Memecoins have shown no signs of recovering any time soon after the apparent crypto market crash in mid-February. Even though the U.S. dollar weakening has sparked a rise in liquidity and improvements in inflation data, the memecoin market remains unaffected, according to the latest Matrixport report.

In a previously published report, Matrixport analysts warned traders of an upcoming crypto consolidation phase, specifically one that would affect memecoins. Since then, recent analysis has shown that liquidity in Solana (SOL)-based automated market makers like Serum has tightened, with Raydium’s total value locked dropping 71%. Meanwhile, Solana’s own TVL has fallen as much as 37%.

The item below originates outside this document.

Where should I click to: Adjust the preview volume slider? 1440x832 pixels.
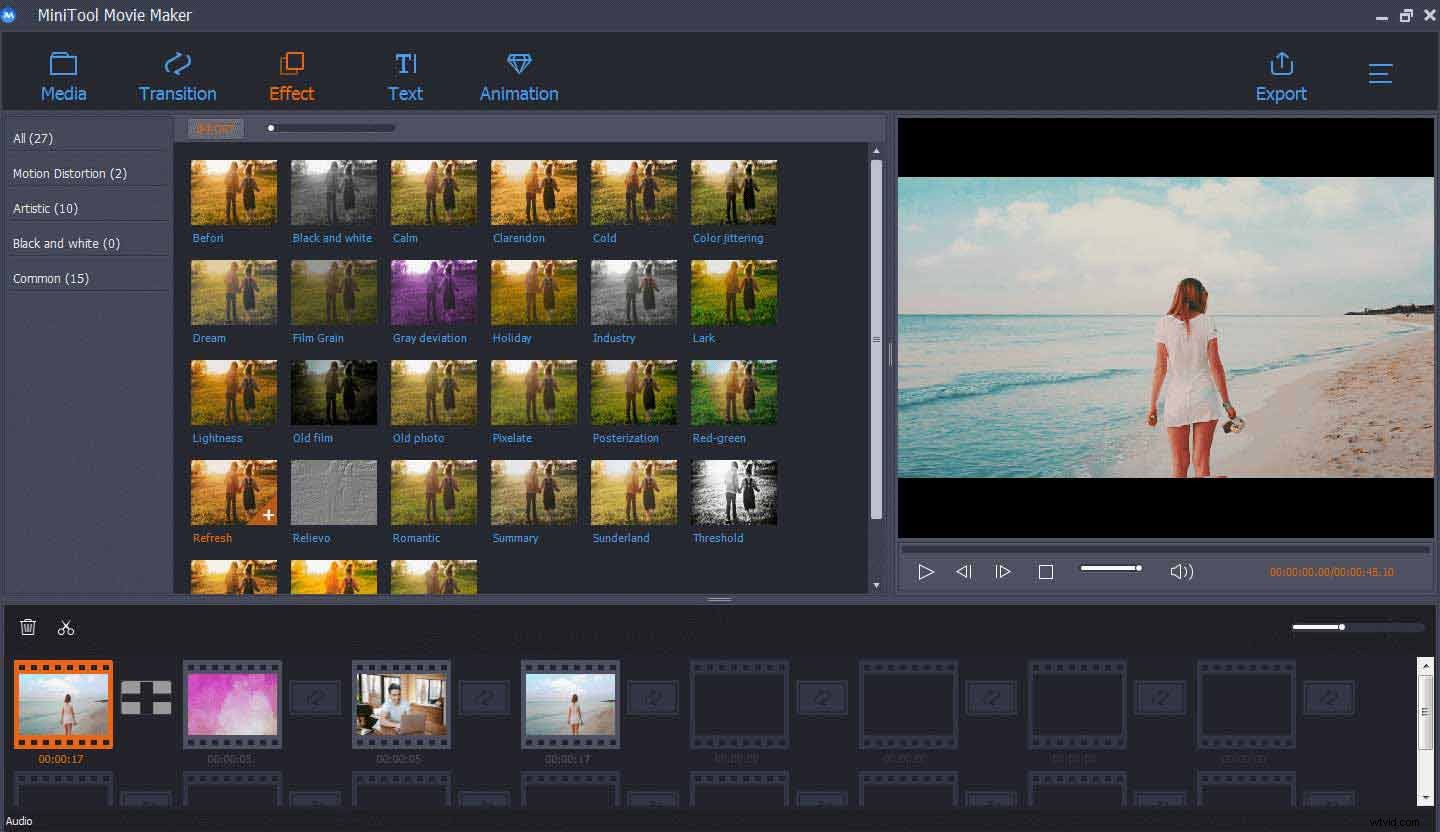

https://twitter.com/Matrixport_EN/status/1900467807160332738

The rise of global liquidity, measured by the money supply of 28 central banks around the world, would normally provide a boost to alternative investments. Not only that, Matrixport noted that the U.S. inflation report revealed results that were better than expected, despite the fact that uncertain trade policies continue to loom over the possibility of the Fed relaxing their monetary policies.

When central banks inject more liquidity into the market or maintain accommodative policies, investors feel more comfortable investing in riskier assets, such as crypto, pushing up prices and trading volumes.

However, Matrixport’s analysis shows that affect has not transferred into the memecoin market. In December last year, the overall memecoin market cap reached a peak as high as $137 billion. Since then, it has decreased around $86 billion or more than 60% to only $51.6 billion.

This has led analysts to conclude that investors have chosen to remain cautious about deploying more capital into the crypto market. As a result, Matrixport predicts rebounds in the altcoin sector to be limited.

Matrixport’s report also highlighted how Pump.fun, the leading memecoin launchpad platform, has seen a sharp decline in its revenue in recent months.

“Over the past 12 months, Pump.fun generated revenues exceeding $582 million, making it one of this cycle’s most profitable crypto projects. Recently, however, revenue growth has sharply declined,” wrote Matrixport analysts.

According to data from DefiLlama, Pump.fun’s daily revenue has dropped to below $1 million since March 8 and has returned to levels previously seen in September 2024. Even though in January 2025, the launchpad was able to generate up to $4.38 million in daily revenue.